With each feminine thrust, she felt a little of the paralyzing tension and exhaustion leave him. Then he was crying out her name, again and again, his body shuddering fiercely. And he raked his wide fingers through her hair, pulled her down onto his chest and held her there, his mouth on hers, their bodies locked in timeless union.
And when it was over he slept.
Maria turned over in bed and let her arm fall away to the other side of the mattress. The side Antonio had occupied. She felt only bedding.
Perhaps there had been news of Michael?
She launched herself from the bed. Dressed quickly, descended to the kitchen where Sophia was feeding both the household and grounds staff, as well as four armed police officers. With disappointment she noted that Antonio wasn’t in the group. The uniformed men stood up from the long trencher table when she entered.
“What has happened?” she asked the man who had seemed in charge the day before.
He shook his head sadly. “We still have men going door to door through Carovigno and the neighboring towns.” He spoke slowly in Italian, so that she was able to understand. “Others combing the countryside. Our fear, signorina, is that the kidnappers may have moved the child out of the immediate area. Safer for them. All it would take is for one of them to remain behind and pick up the ransom.”

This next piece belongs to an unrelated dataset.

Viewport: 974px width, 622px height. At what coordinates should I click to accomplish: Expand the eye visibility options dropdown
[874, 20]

Maria shivered at the thought of Michael being spirited farther away from his home by strangers.
She turned to Angela. “Where is La Signora?”
“I took her breakfast tray, but she doesn’t eat, Miss Maria.” The young woman frowned. “Il dottore, he says she is better off sleeping. He came and gave her an injection when she wouldn’t take her pills.”

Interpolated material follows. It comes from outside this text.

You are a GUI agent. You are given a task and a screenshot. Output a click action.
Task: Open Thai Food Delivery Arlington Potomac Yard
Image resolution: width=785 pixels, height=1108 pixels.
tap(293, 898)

Maria nodded. The doctor was a wise man. In many ways she’d have preferred to sleep through the next day or two. At least, so long as there was no
thing she could do.
But if she could help…
“Does anyone know where Antonio is?” she asked, looking around the table. The four officers had taken their seats again and were hurriedly finishing their breakfast.

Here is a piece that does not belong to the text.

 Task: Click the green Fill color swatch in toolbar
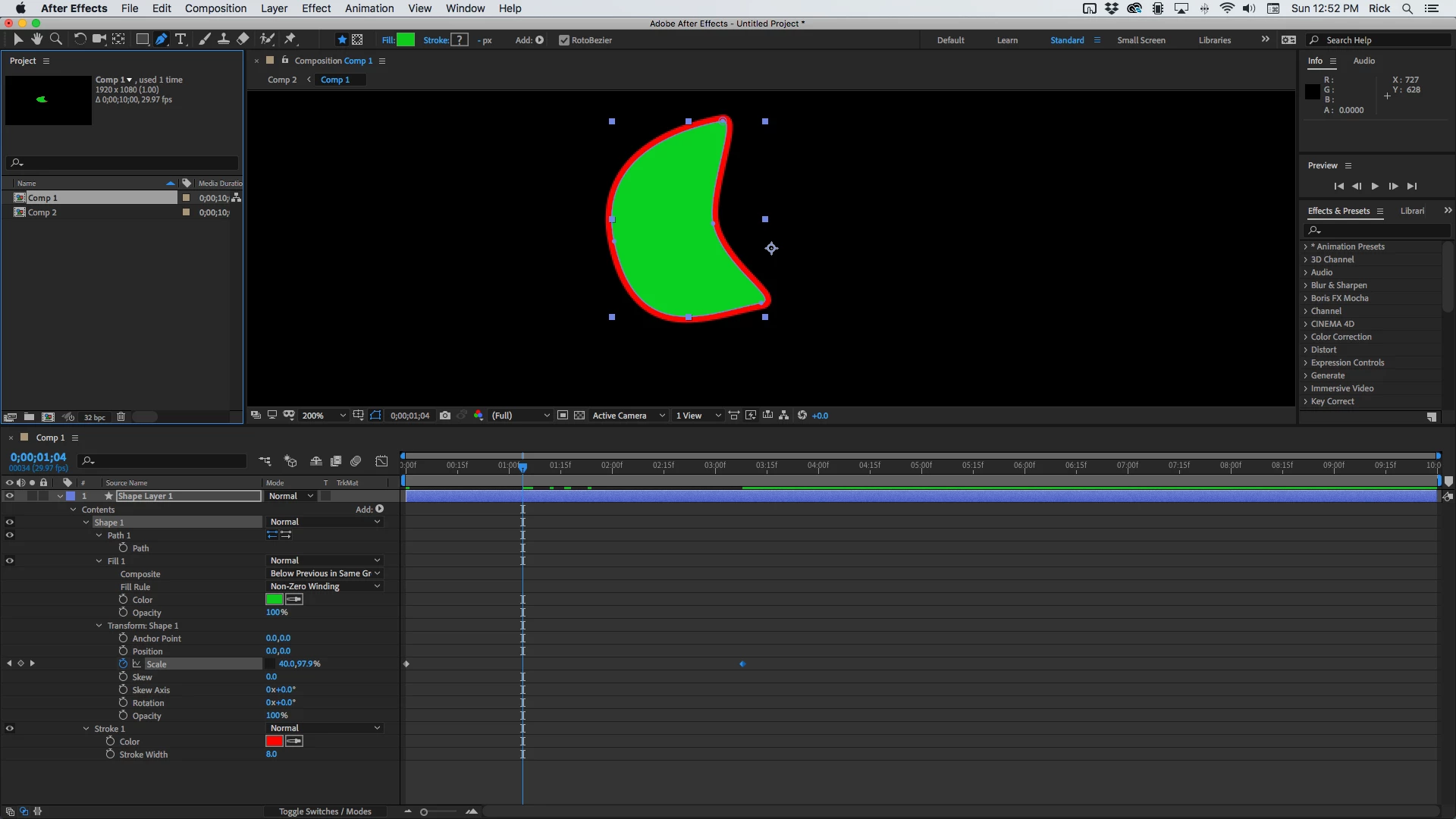406,40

“Il Principe, he was in the garden an hour ago,” one of the groundsmen offered.
“I saw him leave by the back gate twenty minutes ago,” the young houseboy volunteered.
Maria politely turned down the cook’s offer of a warm breakfast. She had no appetite at all. Walking outside, she looked around the yard and garden, but Antonio wasn’t there. His sleek, black car was sitting in the courtyard, though, key in its ignition.
By late afternoon, he still hadn’t returned, and there was no word of where he might be. No news of Michael either. She was nearly out of her mind with worry. The police told her all that could be done now was to wait and see if Michael was returned when the ransom was paid the next day, as arranged. They didn’t look happy with the situation.
She’d never felt more frightened in her life.
On impulse Maria flung herself into the driver’s seat of the Ferrari, turned the key and drove to the gate. “I’ll be back before dark,” she told the guard, and he let her out with a solemn salute.
As Maria drove, she thought about the places Antonio had taken her since her arrival in Italy. Where, among them, might a kidnapper successfully hide a young child if not in a house nearby?
There were fishing villages all up and down the coast. If this was Marco’s doing, it was possible that he had taken Michael away by boat. Was even now hiding him offshore, but she knew his resources were limited. How could he afford a boat unless he stole it?
Then there was the beach she’d visited that one day, near Specchiola. She couldn’t recall how far it was, but it had taken only ten minutes to drive there, and it had been straight down the coastal road, so it shouldn’t be difficult to find. Hadn’t Antonio said he’d played on the cliffs, in the caves there as a boy? He had guessed at that time that other children had also, still did. Marco had come to this beach too, with his brother, to pick up women. Antonio’s men had followed them there. It was worth checking out, she decided as she drove the Ferrari along the twisting shore road. A ribbon of chalk-white sand edged aquamarine surf. So, where would Marco take Michael? Where would he feel safe? Where no one would be likely to search for him until he had cash in hand.